I would also like to add the trope of human character turns into x creature and must go back to being human.


----------



## Baalf (Apr 6, 2022)

Baron Tredegar said:


> I would also like to add the trope of human character turns into x creature and must go back to being human.


Another batch of not-games, but this is what ruined both Tribal Hunter AND Wonder Boy: Cursed Kingdom for me. At least in Tribal Hunter, you have a choice, but I wouldn't be surprised if turning human was the canon ending.

In Cursed Kingdom, there is literally no drawbacks to being anthro. You can still do human things, and you might even get some new abilites from the animal you turned into. There is no way you could convince me that having everyone turn human again was the GOOD ending.

Often times in movies, the character is cursed into something that actually handicaps them, but not always.


----------



## Baalf (Apr 6, 2022)

Foxridley said:


> Or, aside from bullying. "If you kill this murderer (even if it's in the sole interest of stopping them from causing more harm) you are not better than this person who kills the innocent."


Also, this. Just this. There's a difference between being a goodguy and being blinded by warped morals.


----------



## Stray Cat Terry (Apr 6, 2022)

Not sure it could be called a cliché, but sometimes I spot the plot totally ignoring the common sense and/or characters' personalities just to make up certain play.

It ruins the immersion as if it's constantly hinting me "creators were too eager to make up certain stages, no matter the cost".

That's very duh for me..


----------



## Kumali (Apr 6, 2022)

Final shot of two male characters walking off into the distance, chatting cheerfully, their backs to the camera, as a visual shorthand to let us know "all's right with the world again after what just happened over the last two hours."

DIRECTION:
Translate this sentence from the forum thread about story clichés into Spanish: "Often times in movies, the character is cursed into something that actually handicaps them, but not always." The rows further down are separate material and have no connection to the forum thread about story clichés.

DATA ENTRIES:
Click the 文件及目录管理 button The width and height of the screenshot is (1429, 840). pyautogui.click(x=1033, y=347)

--

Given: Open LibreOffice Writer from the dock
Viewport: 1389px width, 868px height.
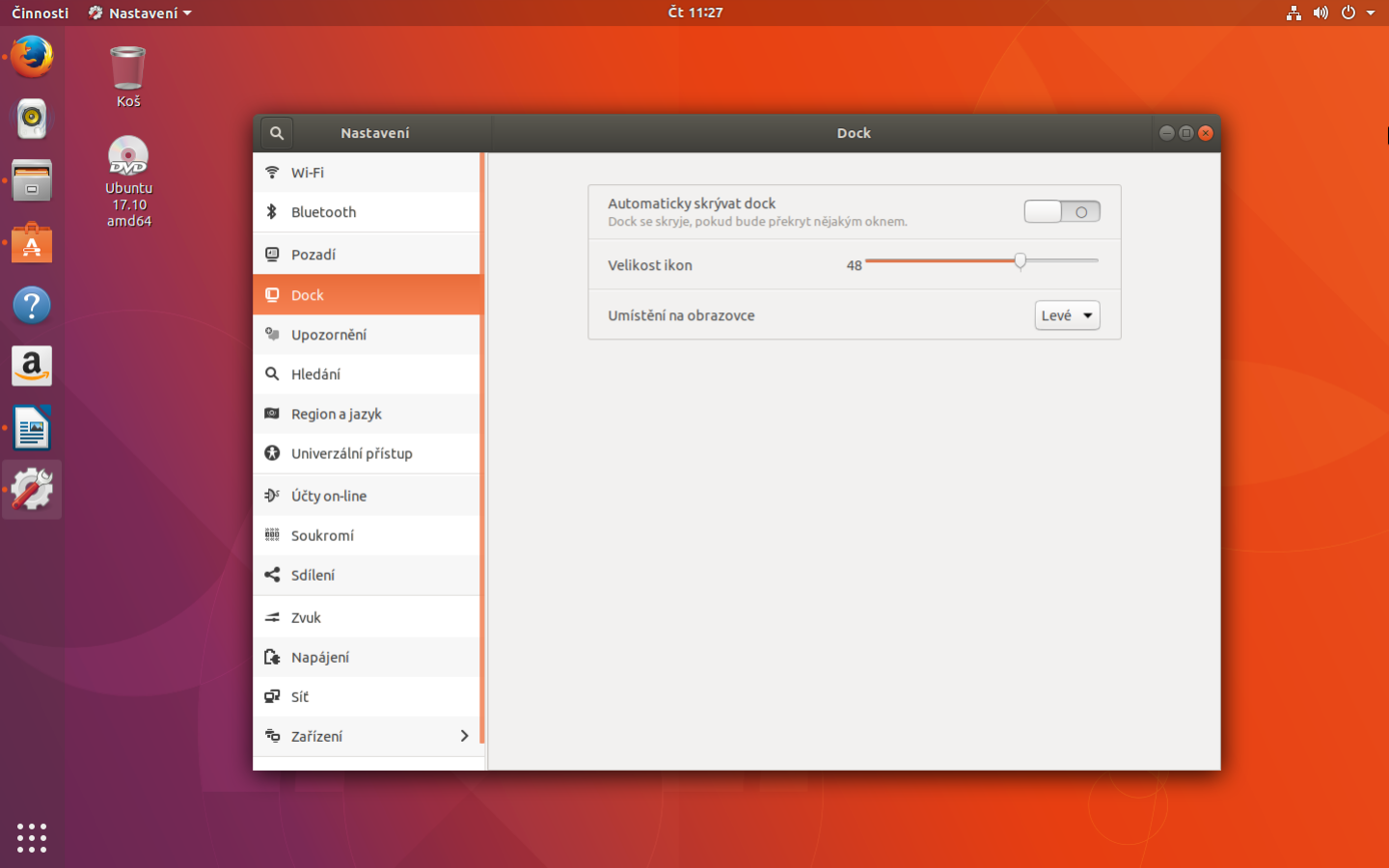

--

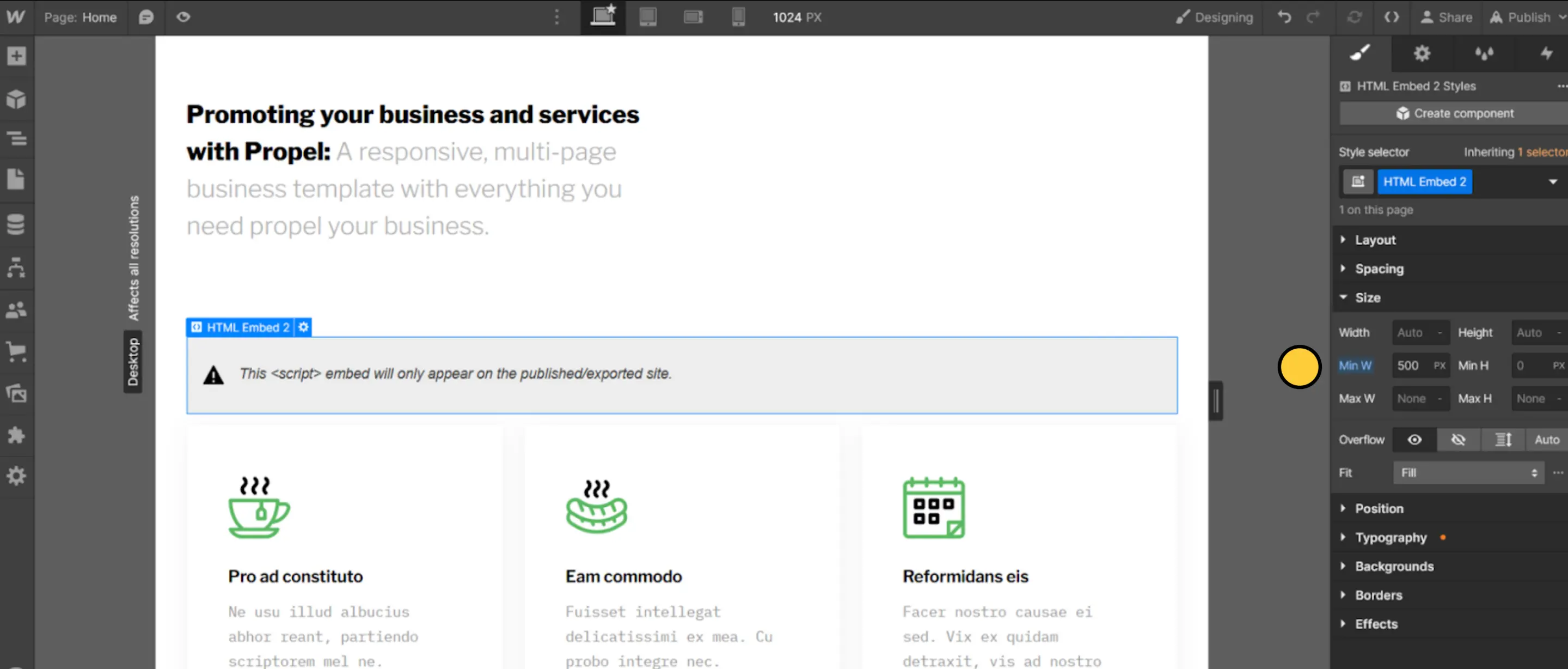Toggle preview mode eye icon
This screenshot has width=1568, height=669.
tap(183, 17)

CORRECT OUTPUT:
A menudo, en las películas, una maldición convierte al personaje en algo que de verdad le supone una desventaja, pero no siempre.